LOS AGENTES DE CONTROL

El juez Alejandro Madrid identificó en estos últimos meses a los miembros de la estructura que sacó del país a Berríos, lo vigiló en Argentina y Uruguay y encubrió sus movimientos para que Investigaciones no pudiera ubicarlo. Los antecedentes señalan que el general (r) Hernán Ramírez Rurange, jefe de la Dine, encargó la misión al teniente coronel Pablo Rodríguez Márquez, quien la coordinó con el oficial Raúl Lillo Gutiérrez. Uno de los agentes de control elegidos fue el mayor Carlos Herrera Jiménez, quien utilizó a lo menos dos identidades falsas -las de Carlos Ramírez y Mauricio Gómez-.

Otro de los escogidos fue el mayor Arturo Rodrigo Silva Valdés, oficial de caballería, integrante del equipo de polo del ejército, adscrito a la Escuela de Caballería de Quillota, entonces bajo la dirección del coronel Roberto Arancibia Clavel. Silva Valdés integraba la unidad encargada de la seguridad del general Pinochet, y fue inculpado por el capitán Luis Arturo Sanhueza Ross, «El Huiro», un ex agente de la Dine vinculado a lo menos a cinco casos de derechos humanos y quien también fue sacado a Uruguay para eludir la justicia. El tercero fue el mayor Jaime Torres Gacitúa, ex escolta de Pinochet.

La decisión de la justicia uruguaya de extraditar a Chile a tres de los oficiales del ejército de ese país vinculados a la red que retuvo a Berríos -Tomás Casella, Wellington Sarli y Eduardo Radaelli, los dos últimos coroneles en servicio activo- permitirá despejar muchas interrogantes.

A ello se suma el interrogatorio que hará a Michael Townley en Estados Unidos el juez Madrid, y la casi segura identificación del o de los autores materiales del asesinato de Berríos.

El cuerpo del bioquímico apareció en abril de 1995 sin rostro ni manos, enterrado de cabeza en el balneario El Pinar, de Montevideo. Presentaba cuatro balazos en el tórax y otro en la nuca, además de varios huesos rotos producto de torturas y claros indicios de haber estado amarrado en el momento en que le dispararon con una Magnum 9 mm.

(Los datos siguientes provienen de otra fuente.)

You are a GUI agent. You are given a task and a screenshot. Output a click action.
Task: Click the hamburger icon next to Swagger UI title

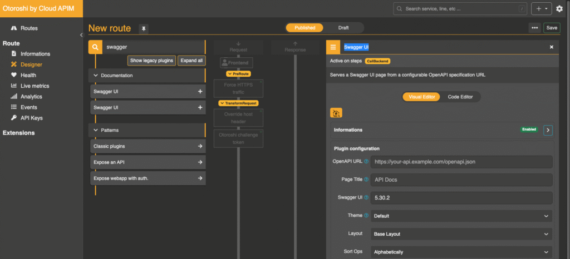[333, 47]
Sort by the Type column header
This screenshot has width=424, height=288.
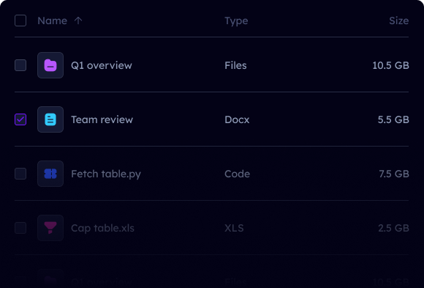pos(236,21)
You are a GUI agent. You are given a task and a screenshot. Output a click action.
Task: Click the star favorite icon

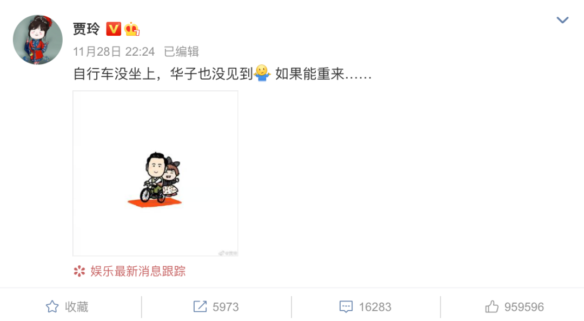pyautogui.click(x=52, y=306)
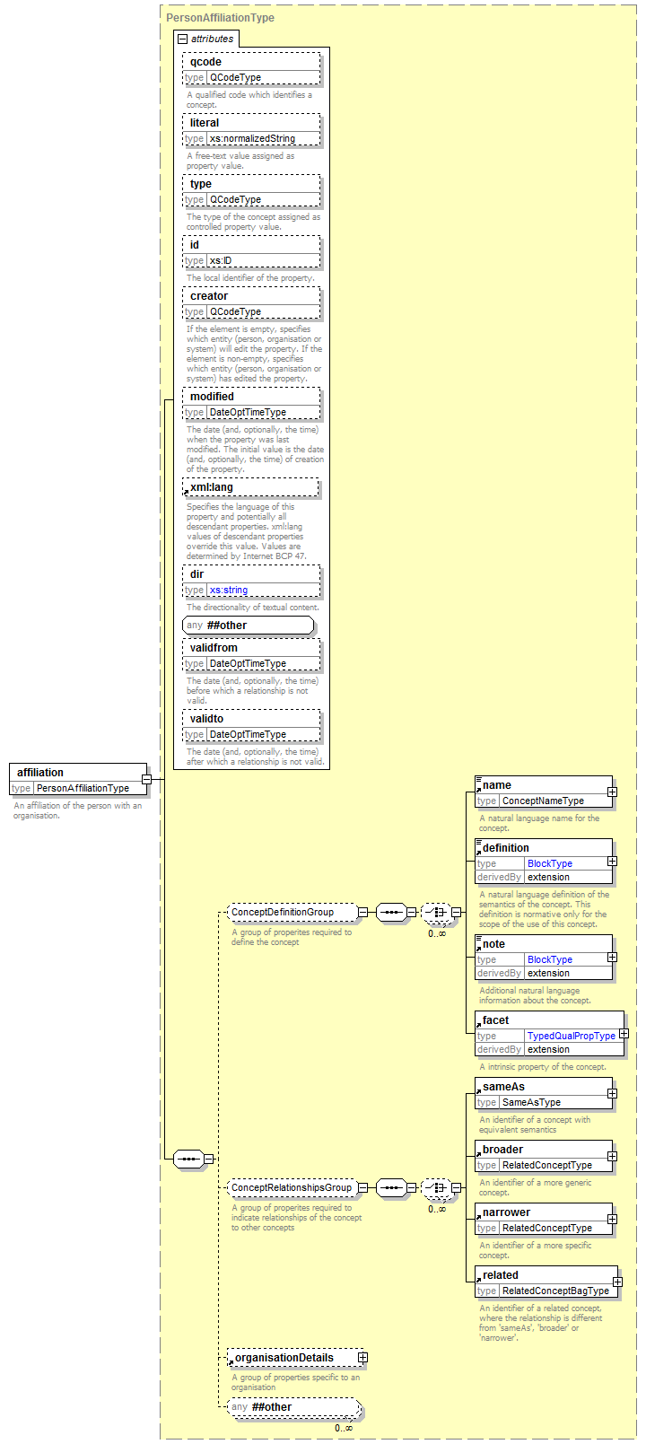Expand the related element's plus icon
Viewport: 646px width, 1444px height.
tap(617, 1282)
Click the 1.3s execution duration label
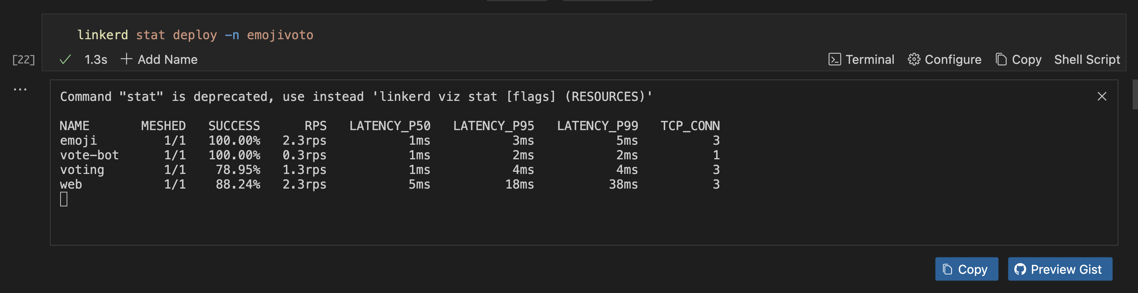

Las diligencias judiciales se encaminan también a un punto de intersección donde, probablemente, el homicidio de Berríos se encuentre con el asesinato del coronel Gerardo Huber (ver PF 611) perpetrado a comienzos de 1991 luego de haber sido secuestrado por la Brigada de Inteligencia del Ejército para impedir que revelara secretos inconfesables, propios de una organización mafiosa que se rige por la implacable ley del silencio.